(Source records)
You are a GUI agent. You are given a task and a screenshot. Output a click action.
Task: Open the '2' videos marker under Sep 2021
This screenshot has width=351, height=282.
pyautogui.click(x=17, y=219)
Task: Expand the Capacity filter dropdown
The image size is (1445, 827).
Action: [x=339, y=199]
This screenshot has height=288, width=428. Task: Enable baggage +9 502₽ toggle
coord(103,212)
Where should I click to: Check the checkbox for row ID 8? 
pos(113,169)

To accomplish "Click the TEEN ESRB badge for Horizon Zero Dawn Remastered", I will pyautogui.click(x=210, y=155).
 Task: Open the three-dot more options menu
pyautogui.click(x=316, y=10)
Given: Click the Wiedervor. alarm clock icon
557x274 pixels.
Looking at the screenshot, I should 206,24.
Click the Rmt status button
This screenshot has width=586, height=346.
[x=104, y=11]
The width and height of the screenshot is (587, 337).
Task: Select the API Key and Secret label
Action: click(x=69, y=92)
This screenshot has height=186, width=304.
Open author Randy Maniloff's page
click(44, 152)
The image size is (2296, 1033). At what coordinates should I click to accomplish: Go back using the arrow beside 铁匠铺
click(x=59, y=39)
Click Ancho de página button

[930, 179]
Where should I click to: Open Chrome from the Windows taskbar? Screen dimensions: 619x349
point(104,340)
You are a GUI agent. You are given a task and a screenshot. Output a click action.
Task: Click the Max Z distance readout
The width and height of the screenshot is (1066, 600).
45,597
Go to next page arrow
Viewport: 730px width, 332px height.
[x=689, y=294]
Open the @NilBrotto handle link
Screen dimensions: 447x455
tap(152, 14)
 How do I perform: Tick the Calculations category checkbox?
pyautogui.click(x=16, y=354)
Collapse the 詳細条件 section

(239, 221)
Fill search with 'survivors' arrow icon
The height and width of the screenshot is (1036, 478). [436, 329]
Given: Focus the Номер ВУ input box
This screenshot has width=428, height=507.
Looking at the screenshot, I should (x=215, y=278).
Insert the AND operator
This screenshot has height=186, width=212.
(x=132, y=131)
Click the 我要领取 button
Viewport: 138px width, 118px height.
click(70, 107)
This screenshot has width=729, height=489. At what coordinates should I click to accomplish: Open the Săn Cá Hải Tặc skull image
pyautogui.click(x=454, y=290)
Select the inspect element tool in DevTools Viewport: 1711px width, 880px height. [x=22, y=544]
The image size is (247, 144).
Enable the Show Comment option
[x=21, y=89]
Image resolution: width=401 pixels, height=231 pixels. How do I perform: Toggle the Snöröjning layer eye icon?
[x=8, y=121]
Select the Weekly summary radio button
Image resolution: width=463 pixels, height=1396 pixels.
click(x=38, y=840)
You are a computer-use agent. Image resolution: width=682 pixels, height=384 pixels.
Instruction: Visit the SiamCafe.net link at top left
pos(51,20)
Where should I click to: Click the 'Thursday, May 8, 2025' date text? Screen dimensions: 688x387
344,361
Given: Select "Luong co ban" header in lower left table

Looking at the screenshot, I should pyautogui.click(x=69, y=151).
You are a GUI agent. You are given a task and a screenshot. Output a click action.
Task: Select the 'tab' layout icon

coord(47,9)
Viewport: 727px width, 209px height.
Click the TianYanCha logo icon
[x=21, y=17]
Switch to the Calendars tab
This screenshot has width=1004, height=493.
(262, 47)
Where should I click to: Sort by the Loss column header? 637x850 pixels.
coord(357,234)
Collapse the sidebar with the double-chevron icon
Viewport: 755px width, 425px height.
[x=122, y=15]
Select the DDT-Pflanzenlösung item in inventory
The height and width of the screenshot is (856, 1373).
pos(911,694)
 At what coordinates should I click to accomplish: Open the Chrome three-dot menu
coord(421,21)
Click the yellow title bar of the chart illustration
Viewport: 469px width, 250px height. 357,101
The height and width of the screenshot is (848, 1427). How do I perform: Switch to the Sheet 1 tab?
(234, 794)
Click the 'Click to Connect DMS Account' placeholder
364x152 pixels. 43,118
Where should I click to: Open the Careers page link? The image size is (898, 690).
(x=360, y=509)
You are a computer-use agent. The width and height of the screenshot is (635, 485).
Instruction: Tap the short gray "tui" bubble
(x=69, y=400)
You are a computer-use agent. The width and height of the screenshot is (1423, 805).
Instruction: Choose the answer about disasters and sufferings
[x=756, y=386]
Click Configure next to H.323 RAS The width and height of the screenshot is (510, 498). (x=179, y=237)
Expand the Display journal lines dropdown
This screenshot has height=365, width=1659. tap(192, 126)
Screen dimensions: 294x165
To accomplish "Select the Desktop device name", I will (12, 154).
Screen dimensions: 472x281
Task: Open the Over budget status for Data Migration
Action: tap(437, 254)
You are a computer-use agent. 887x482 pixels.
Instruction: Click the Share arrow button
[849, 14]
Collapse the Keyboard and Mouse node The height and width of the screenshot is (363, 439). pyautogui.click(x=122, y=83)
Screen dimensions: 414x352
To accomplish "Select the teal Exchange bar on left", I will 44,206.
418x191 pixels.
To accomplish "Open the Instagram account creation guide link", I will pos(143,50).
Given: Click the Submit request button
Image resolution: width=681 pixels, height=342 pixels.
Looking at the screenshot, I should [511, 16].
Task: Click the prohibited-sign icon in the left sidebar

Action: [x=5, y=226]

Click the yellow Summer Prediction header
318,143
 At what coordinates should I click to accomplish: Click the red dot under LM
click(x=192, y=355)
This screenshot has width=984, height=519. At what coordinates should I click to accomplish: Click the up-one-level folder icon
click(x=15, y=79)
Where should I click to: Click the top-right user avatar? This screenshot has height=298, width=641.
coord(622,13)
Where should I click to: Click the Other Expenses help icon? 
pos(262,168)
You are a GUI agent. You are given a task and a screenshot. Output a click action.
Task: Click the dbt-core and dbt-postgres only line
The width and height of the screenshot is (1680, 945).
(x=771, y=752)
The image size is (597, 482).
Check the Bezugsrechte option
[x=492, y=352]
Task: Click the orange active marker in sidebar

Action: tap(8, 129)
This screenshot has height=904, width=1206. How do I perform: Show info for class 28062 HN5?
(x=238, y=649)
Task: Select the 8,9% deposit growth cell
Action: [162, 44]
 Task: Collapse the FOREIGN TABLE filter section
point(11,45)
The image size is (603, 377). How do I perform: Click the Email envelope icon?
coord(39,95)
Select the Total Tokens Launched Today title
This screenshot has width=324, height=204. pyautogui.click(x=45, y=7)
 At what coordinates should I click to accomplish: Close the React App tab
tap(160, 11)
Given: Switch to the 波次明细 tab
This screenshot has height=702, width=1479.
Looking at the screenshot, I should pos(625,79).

[WORK REQUIRED] Extract every line of the source records above and reproduce each one without any change.

[OUTPUT FOR THIS TASK]
You are a GUI agent. You are given a task and a screenshot. Output a click action.
Task: Open the '2' videos marker under Sep 2021
This screenshot has width=351, height=282.
pyautogui.click(x=17, y=219)
Task: Expand the Capacity filter dropdown
The image size is (1445, 827).
Action: [x=339, y=199]
This screenshot has height=288, width=428. Task: Enable baggage +9 502₽ toggle
coord(103,212)
Where should I click to: Check the checkbox for row ID 8? 
pos(113,169)

To accomplish "Click the TEEN ESRB badge for Horizon Zero Dawn Remastered", I will pyautogui.click(x=210, y=155).
 Task: Open the three-dot more options menu
pyautogui.click(x=316, y=10)
Given: Click the Wiedervor. alarm clock icon
557x274 pixels.
Looking at the screenshot, I should 206,24.
Click the Rmt status button
This screenshot has width=586, height=346.
[x=104, y=11]
The width and height of the screenshot is (587, 337).
Task: Select the API Key and Secret label
Action: click(x=69, y=92)
This screenshot has height=186, width=304.
Open author Randy Maniloff's page
click(44, 152)
The image size is (2296, 1033). At what coordinates should I click to accomplish: Go back using the arrow beside 铁匠铺
click(x=59, y=39)
Click Ancho de página button

[930, 179]
Where should I click to: Open Chrome from the Windows taskbar? Screen dimensions: 619x349
point(104,340)
You are a GUI agent. You are given a task and a screenshot. Output a click action.
Task: Click the Max Z distance readout
The width and height of the screenshot is (1066, 600).
45,597
Go to next page arrow
Viewport: 730px width, 332px height.
[x=689, y=294]
Open the @NilBrotto handle link
Screen dimensions: 447x455
tap(152, 14)
 How do I perform: Tick the Calculations category checkbox?
pyautogui.click(x=16, y=354)
Collapse the 詳細条件 section

(239, 221)
Fill search with 'survivors' arrow icon
The height and width of the screenshot is (1036, 478). [436, 329]
Given: Focus the Номер ВУ input box
This screenshot has width=428, height=507.
Looking at the screenshot, I should (x=215, y=278).
Insert the AND operator
This screenshot has height=186, width=212.
(x=132, y=131)
Click the 我要领取 button
Viewport: 138px width, 118px height.
click(70, 107)
This screenshot has width=729, height=489. At what coordinates should I click to accomplish: Open the Săn Cá Hải Tặc skull image
pyautogui.click(x=454, y=290)
Select the inspect element tool in DevTools Viewport: 1711px width, 880px height. [x=22, y=544]
The image size is (247, 144).
Enable the Show Comment option
[x=21, y=89]
Image resolution: width=401 pixels, height=231 pixels. How do I perform: Toggle the Snöröjning layer eye icon?
[x=8, y=121]
Select the Weekly summary radio button
Image resolution: width=463 pixels, height=1396 pixels.
click(x=38, y=840)
You are a computer-use agent. Image resolution: width=682 pixels, height=384 pixels.
Instruction: Visit the SiamCafe.net link at top left
pos(51,20)
Where should I click to: Click the 'Thursday, May 8, 2025' date text? Screen dimensions: 688x387
344,361
Given: Select "Luong co ban" header in lower left table

Looking at the screenshot, I should pyautogui.click(x=69, y=151).
You are a GUI agent. You are given a task and a screenshot. Output a click action.
Task: Select the 'tab' layout icon

coord(47,9)
Viewport: 727px width, 209px height.
Click the TianYanCha logo icon
[x=21, y=17]
Switch to the Calendars tab
This screenshot has width=1004, height=493.
(262, 47)
Where should I click to: Sort by the Loss column header? 637x850 pixels.
coord(357,234)
Collapse the sidebar with the double-chevron icon
Viewport: 755px width, 425px height.
[x=122, y=15]
Select the DDT-Pflanzenlösung item in inventory
The height and width of the screenshot is (856, 1373).
pos(911,694)
 At what coordinates should I click to accomplish: Open the Chrome three-dot menu
coord(421,21)
Click the yellow title bar of the chart illustration
Viewport: 469px width, 250px height. 357,101
The height and width of the screenshot is (848, 1427). How do I perform: Switch to the Sheet 1 tab?
(234, 794)
Click the 'Click to Connect DMS Account' placeholder
364x152 pixels. 43,118
Where should I click to: Open the Careers page link? The image size is (898, 690).
(x=360, y=509)
You are a computer-use agent. The width and height of the screenshot is (635, 485).
Instruction: Tap the short gray "tui" bubble
(x=69, y=400)
You are a computer-use agent. The width and height of the screenshot is (1423, 805).
Instruction: Choose the answer about disasters and sufferings
[x=756, y=386]
Click Configure next to H.323 RAS The width and height of the screenshot is (510, 498). (x=179, y=237)
Expand the Display journal lines dropdown
This screenshot has height=365, width=1659. tap(192, 126)
Screen dimensions: 294x165
To accomplish "Select the Desktop device name", I will (12, 154).
Screen dimensions: 472x281
Task: Open the Over budget status for Data Migration
Action: tap(437, 254)
You are a computer-use agent. 887x482 pixels.
Instruction: Click the Share arrow button
[849, 14]
Collapse the Keyboard and Mouse node The height and width of the screenshot is (363, 439). pyautogui.click(x=122, y=83)
Screen dimensions: 414x352
To accomplish "Select the teal Exchange bar on left", I will 44,206.
418x191 pixels.
To accomplish "Open the Instagram account creation guide link", I will pos(143,50).
Given: Click the Submit request button
Image resolution: width=681 pixels, height=342 pixels.
Looking at the screenshot, I should [511, 16].
Task: Click the prohibited-sign icon in the left sidebar

Action: [x=5, y=226]

Click the yellow Summer Prediction header
318,143
 At what coordinates should I click to accomplish: Click the red dot under LM
click(x=192, y=355)
This screenshot has width=984, height=519. At what coordinates should I click to accomplish: Click the up-one-level folder icon
click(x=15, y=79)
Where should I click to: Click the top-right user avatar? This screenshot has height=298, width=641.
coord(622,13)
Where should I click to: Click the Other Expenses help icon? 
pos(262,168)
You are a GUI agent. You are given a task and a screenshot. Output a click action.
Task: Click the dbt-core and dbt-postgres only line
The width and height of the screenshot is (1680, 945).
(x=771, y=752)
The image size is (597, 482).
Check the Bezugsrechte option
[x=492, y=352]
Task: Click the orange active marker in sidebar

Action: tap(8, 129)
This screenshot has height=904, width=1206. How do I perform: Show info for class 28062 HN5?
(x=238, y=649)
Task: Select the 8,9% deposit growth cell
Action: [162, 44]
 Task: Collapse the FOREIGN TABLE filter section
point(11,45)
The image size is (603, 377). How do I perform: Click the Email envelope icon?
coord(39,95)
Select the Total Tokens Launched Today title
This screenshot has width=324, height=204. pyautogui.click(x=45, y=7)
 At what coordinates should I click to accomplish: Close the React App tab
tap(160, 11)
Given: Switch to the 波次明细 tab
This screenshot has height=702, width=1479.
Looking at the screenshot, I should pos(625,79).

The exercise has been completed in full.